Pemilihan font sering kali dianggap sebagai hal kecil dalam desain. Padahal, font memiliki peran penting dalam membangun karakter, menyampaikan pesan, dan menentukan kesan visual sebuah desain.

Seperti yang dibahas oleh Kami Creative (@kamicreative.co) di Instagram, setiap font memiliki karakter yang berbeda. Karena itu, memilih font sebaiknya tidak hanya berdasarkan tampilannya, tetapi juga disesuaikan dengan kebutuhan desain.

Mengapa Pemilihan Font Itu Penting?

Meskipun menggunakan tulisan yang sama, penggunaan font yang berbeda dapat memberikan kesan yang sangat berbeda. Ada font yang terlihat formal dan profesional, ada yang modern, playful, hingga tegas.

Font yang tepat dapat membantu audiens memahami pesan sekaligus membuat desain terlihat lebih konsisten dan profesional.

1. Sesuaikan Font dengan Tujuan Desain

Hal pertama yang perlu diperhatikan adalah tujuan desain.

Untuk dokumen atau kebutuhan formal, font dengan karakter profesional dapat menjadi pilihan. Sementara untuk konten media sosial, poster, atau materi promosi, font modern dan lebih ekspresif dapat membuat visual terlihat lebih menarik.

Jangan sampai font yang digunakan justru tidak sesuai dengan pesan yang ingin disampaikan.

2. Utamakan Font yang Mudah Dibaca

Desain yang menarik tetap harus mudah dibaca. Terutama untuk headline, informasi penting, maupun teks yang dilihat dari jarak tertentu.

Font yang terlalu rumit atau memiliki bentuk huruf yang sulit dikenali dapat membuat audiens kesulitan memahami informasi.

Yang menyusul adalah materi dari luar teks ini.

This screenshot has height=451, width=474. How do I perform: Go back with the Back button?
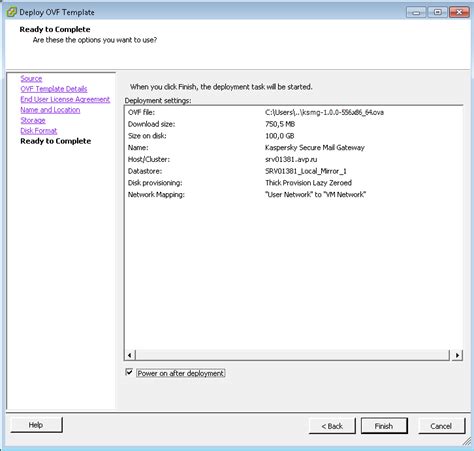point(332,426)
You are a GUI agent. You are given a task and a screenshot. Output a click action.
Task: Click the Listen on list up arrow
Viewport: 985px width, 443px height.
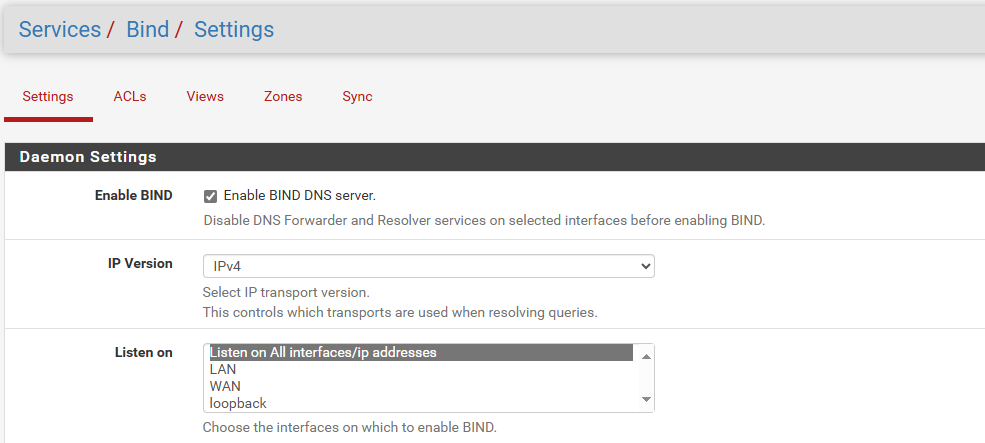tap(646, 356)
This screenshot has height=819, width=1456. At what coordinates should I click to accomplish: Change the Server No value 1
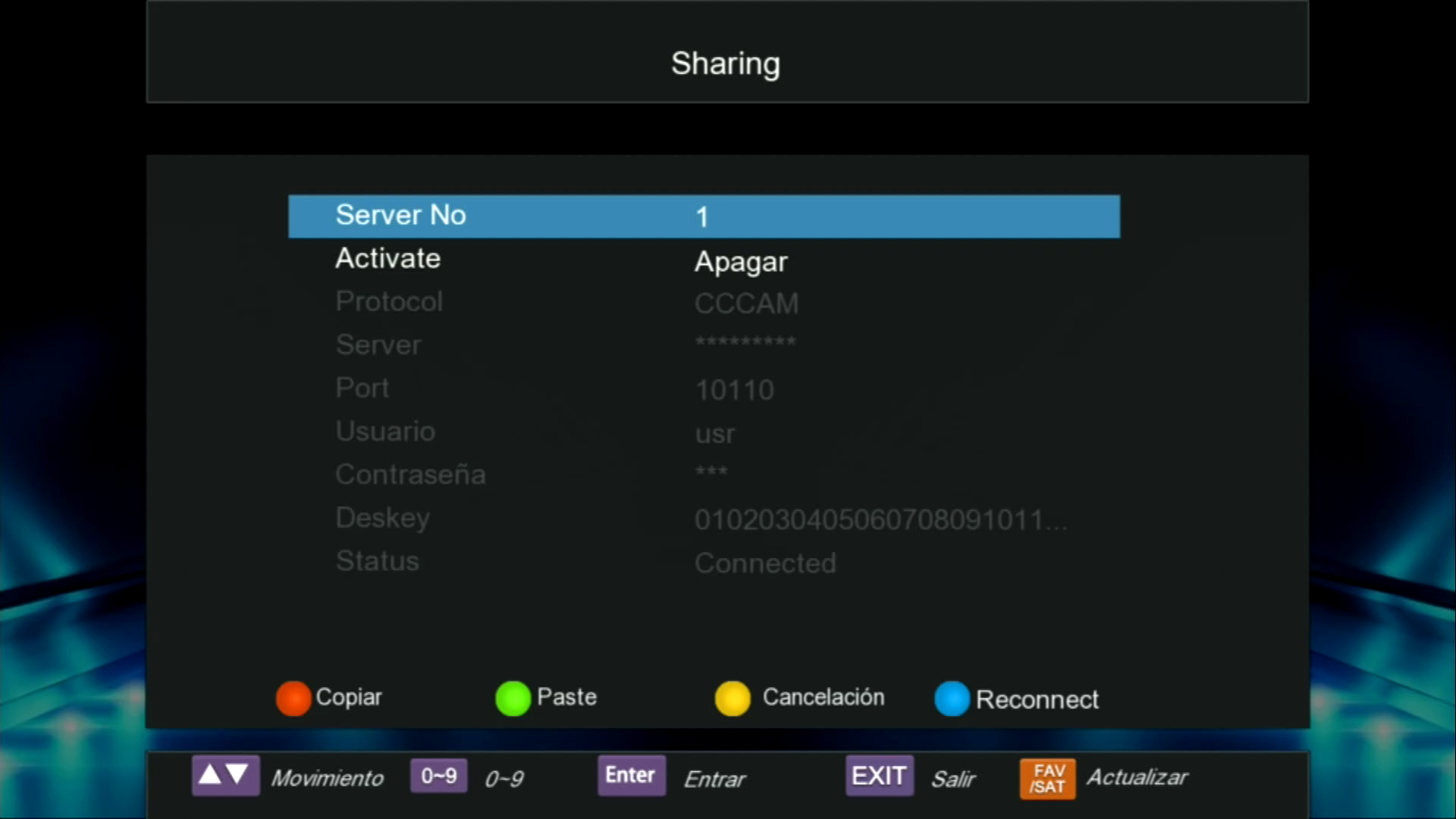pos(702,218)
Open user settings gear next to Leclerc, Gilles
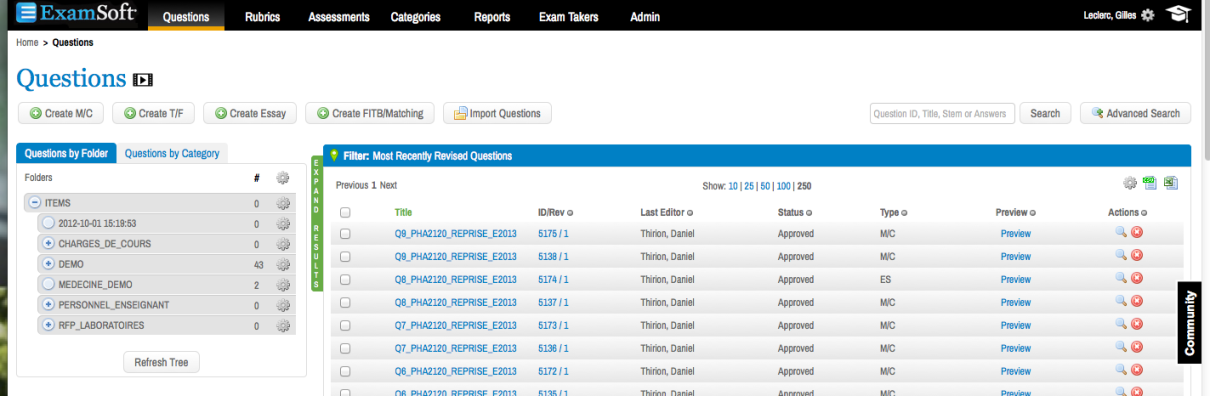The image size is (1210, 396). click(x=1147, y=15)
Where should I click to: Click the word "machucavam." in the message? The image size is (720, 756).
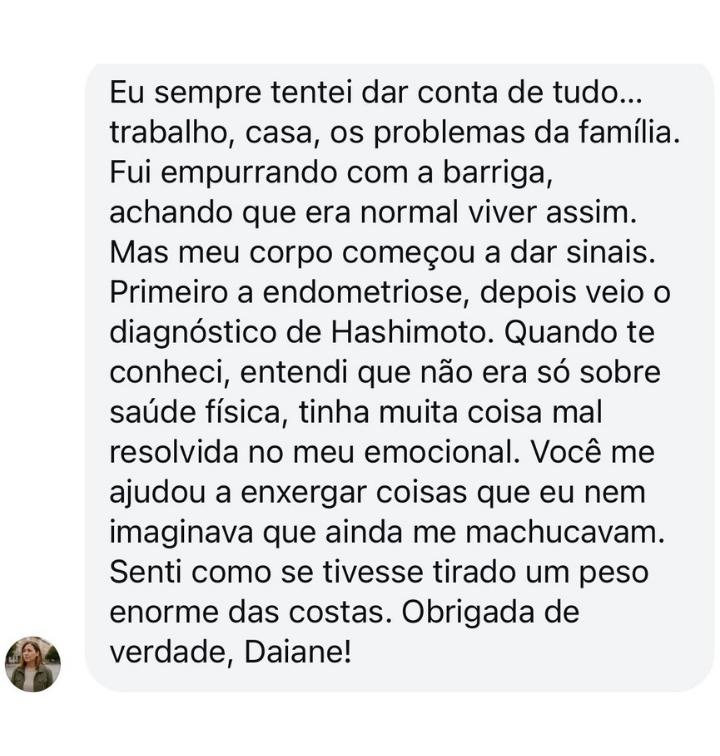click(x=566, y=532)
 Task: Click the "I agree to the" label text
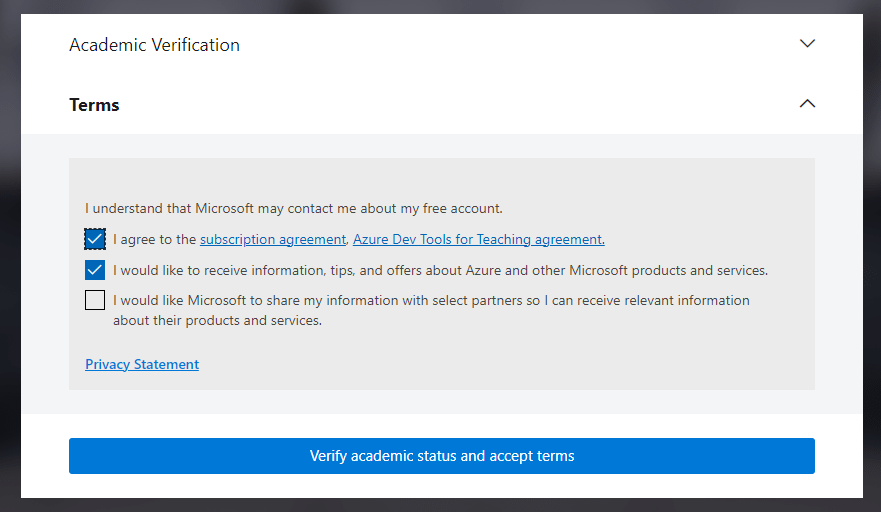pos(155,239)
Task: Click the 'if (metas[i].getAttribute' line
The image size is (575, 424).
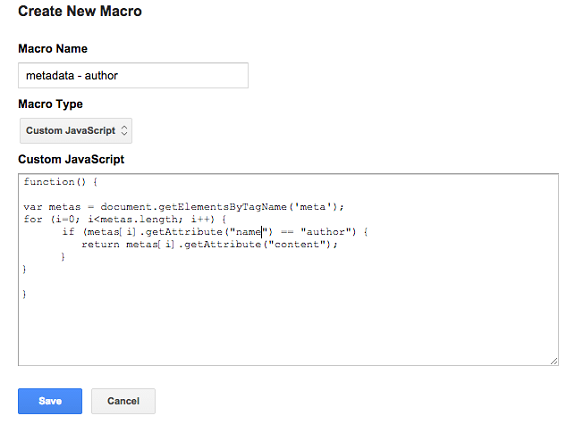Action: pyautogui.click(x=215, y=232)
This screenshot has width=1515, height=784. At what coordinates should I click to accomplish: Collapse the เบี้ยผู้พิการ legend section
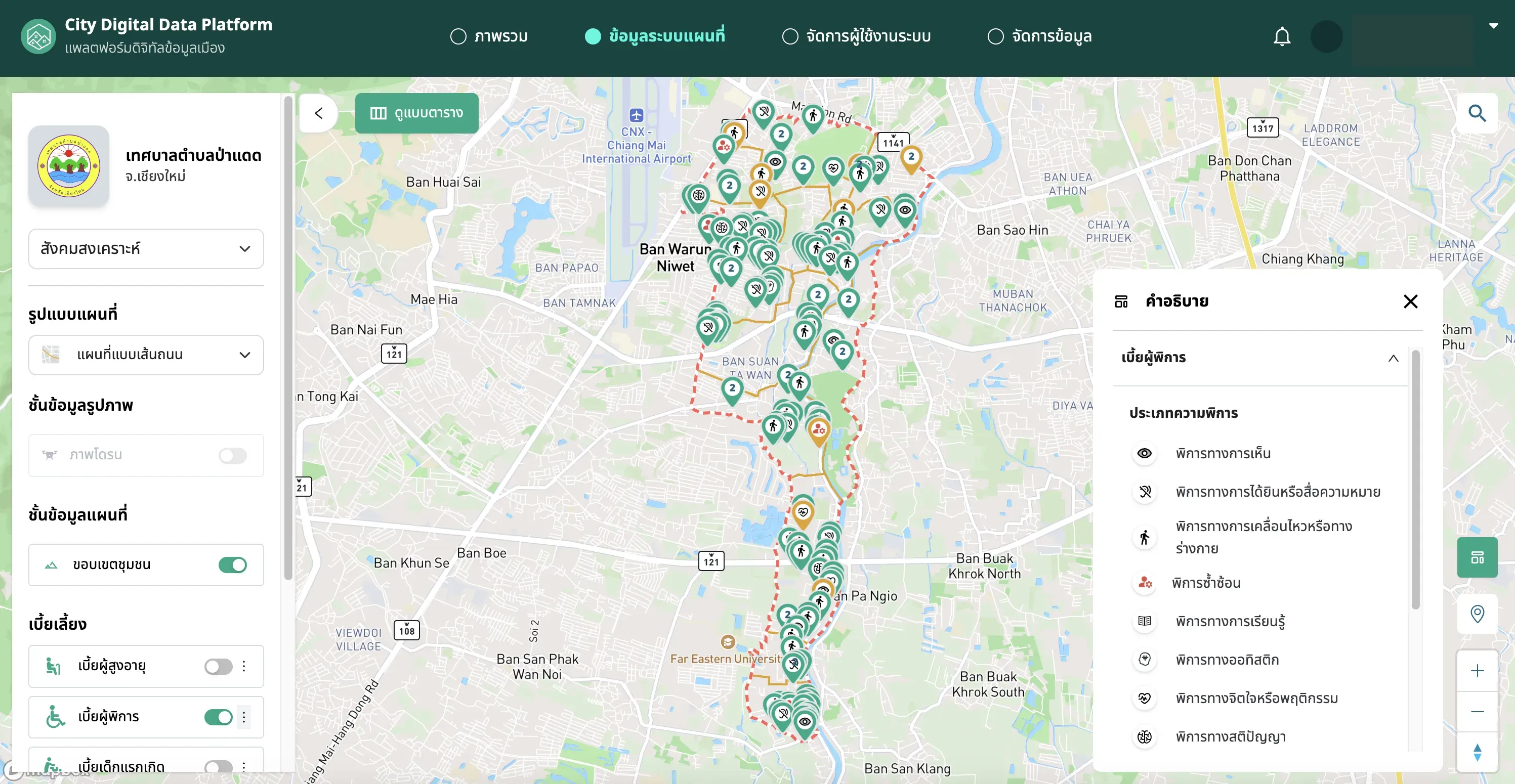(1393, 358)
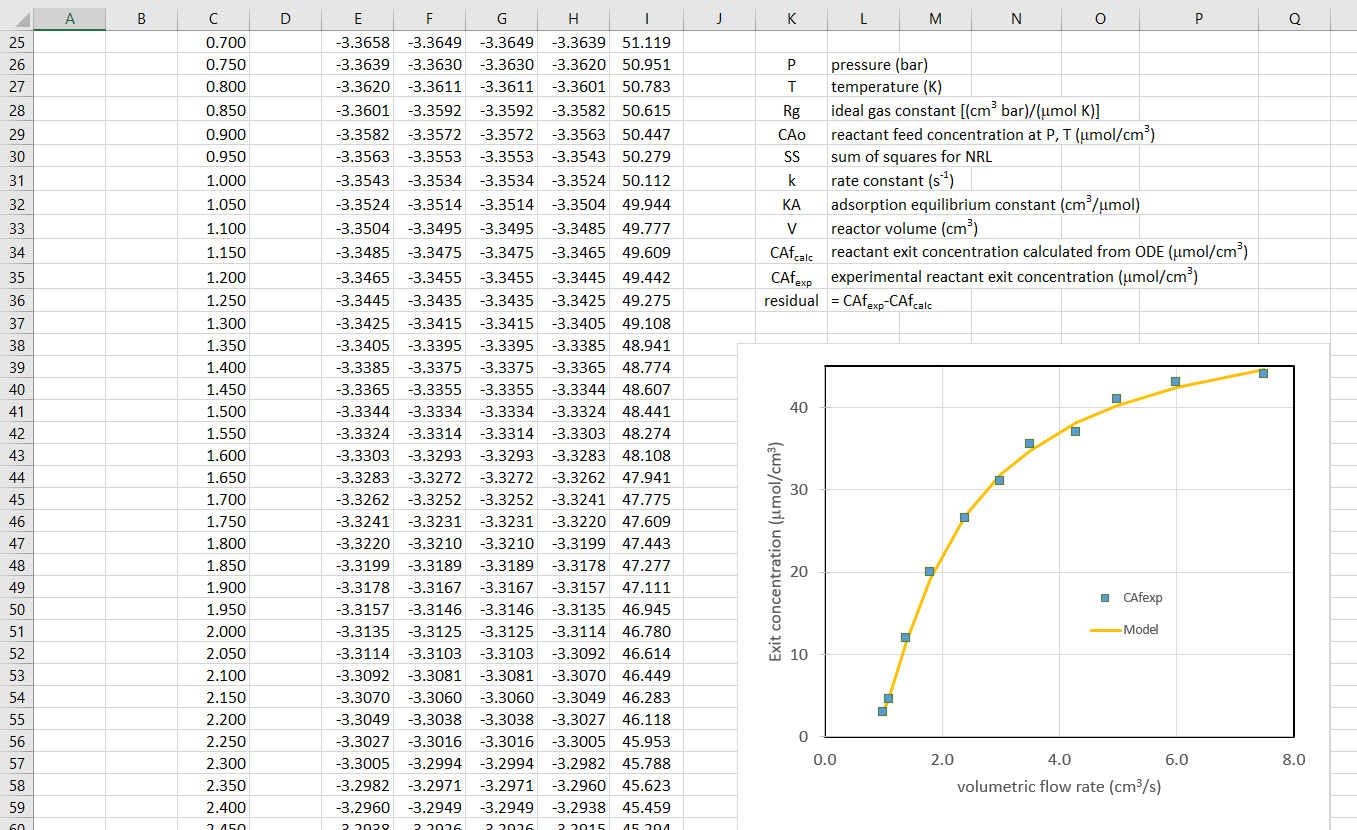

3. Jangan Menggunakan Terlalu Banyak Font

Menggabungkan beberapa font dapat membuat desain lebih dinamis. Namun, penggunaan terlalu banyak jenis font justru dapat membuat tampilan terlihat berantakan.

Untuk menjaga desain tetap clean, gunakan sekitar dua hingga tiga jenis font yang memiliki karakter berbeda tetapi tetap harmonis.

4. Kenali Karakter Setiap Font

Beberapa contoh karakter font yang ditampilkan dalam konten Kami Creative antara lain:

  • Times New Roman — memberikan kesan formal dan profesional, cocok untuk dokumen, laporan, atau kebutuhan resmi.
  • Poppins — memiliki karakter modern dan clean, cocok untuk konten Instagram, presentasi, maupun desain minimalis.
  • Comic Sans — memberikan kesan santai dan playful, cocok untuk konten yang lebih fun dan kasual.
  • Bebas Neue & Anton — memiliki karakter tegas dan kuat, cocok untuk headline, poster, maupun materi promosi.
  • Pacifico — memberikan kesan kasual dan lebih kreatif.

Dengan memahami karakter tersebut, desainer dapat menentukan font yang paling sesuai dengan pesan visual yang ingin disampaikan.

Font Bukan Sekadar Tulisan

Pemilihan font yang tepat dapat membuat desain terlihat lebih profesional dan membantu memperkuat komunikasi visual. Sebaliknya, font yang tidak sesuai dapat membuat desain kehilangan karakter meskipun konsep visualnya sudah bagus.

Jadi, sebelum memilih font, tanyakan terlebih dahulu: pesan apa yang ingin disampaikan dan kesan seperti apa yang ingin ditampilkan?